Soenke Bartling, founder of Blockchain for Science, thinks of the blockchain world as Web 3.0. It's a cultural change in how we manage data, identities, and computer security. He did warn, however, that even with date-stamped data acquisition, you still have to trust the sender. 

From the library perspective, the title of Digital Library Specialist, TIB Hannover, Lambert Heller's talk nicely summed up his premise: "Advanced P2P architectures will set new standards for how we take care for scholarly works & interactions." BitTorrent-based protocols "turned the client-server paradigm upside down—but how does that help with scholarly works." His recommendation is to use open protocols. The advantage blockchain brings is allowing researchers to interact with the public and each other through transparent rule sets. This leads to permissionless reuse and innovation of the scholarly metadata trail, coupled with responsible and efficient governance. 

Intelligence, artificial and otherwise 

Moderating the session on AI was John Sack, Founding Director, HighWire Press, Inc., who introduced the session by "complaining" about slow traffic in Mountain View due to autonomous cars obeying all the traffic laws. This led him to wonder what impact AI will have on publishing. Predictive analysis determining what papers a journal should accept based on the number of citations it will garnish? Autonomous writing of articles? 

Bringing the discussion back to the present, Tahir Manoori, Founder, wisdom.ai, thinks that AI plays a role in manuscript acceptance, author disambiguation, keyword assignment, identification of bogus articles, and, yes, predicting citations. He distinguished between AI and blockchain. "AI is centralised intelligence. Blockchain is decentralised control." Thomas Lemberger, Deputy Head of Scientific Publications, EMBO, discussed the role of AI is disseminating knowledge. Graph databases, semantic search, smart figures, deep learning, and neural networks will change scholarly publishing. 

Richard Wynne, VP Sales and Marketing, Aries Systems Corp, considered the opportunities in peer review and workflow deriving from machine learning. AI, "the next digital frontier," can improve reproducibility, find peer reviewers, expand altmetrics, employ facial analysis, and improve usability. But there's the danger of "post traumatic AI stress disorder," which Gary Kasparov suffered from after losing his historic chess match to IBM's Deep Blue. Wynne also asked, rhetorically I think, what happens when we trust machines more than humans? 

APE is a publishing conference. Many presentations during APE2018 focused on the Open Science subset of Open Access (OA). In fact, if you weren't careful, you'd begin to think that OA was entirely about Open Science. However, sessions devoted to OA books, metadata, and digital humanities proved that relevance is ramping up outside of science as well as inside science. 

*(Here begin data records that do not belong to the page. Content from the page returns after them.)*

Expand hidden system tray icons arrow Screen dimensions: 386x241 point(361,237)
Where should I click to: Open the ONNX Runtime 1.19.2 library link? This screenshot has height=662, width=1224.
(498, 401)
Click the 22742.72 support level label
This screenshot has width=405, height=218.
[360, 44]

Although there were librarians in the audience and a few appeared as speakers, how ramping up relevance applied to them was largely not addressed. One issue not resolved was that of trust. There is distrust between librarians and publishers and disagreement about what technologies are trustworthy. Although no additional bullet holes appeared in Leibniz Hall, holes in publishing and library attitudes, behaviours and beliefs appeared.